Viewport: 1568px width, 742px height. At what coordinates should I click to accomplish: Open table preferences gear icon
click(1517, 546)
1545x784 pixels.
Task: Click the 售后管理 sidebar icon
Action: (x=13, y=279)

Work instruction: Transcribe every entry exactly.

Answer for this exercise:
Viewport: 1568px width, 742px height. At what coordinates should I click to accomplish: Open table preferences gear icon
click(1517, 546)
1545x784 pixels.
Task: Click the 售后管理 sidebar icon
Action: (x=13, y=279)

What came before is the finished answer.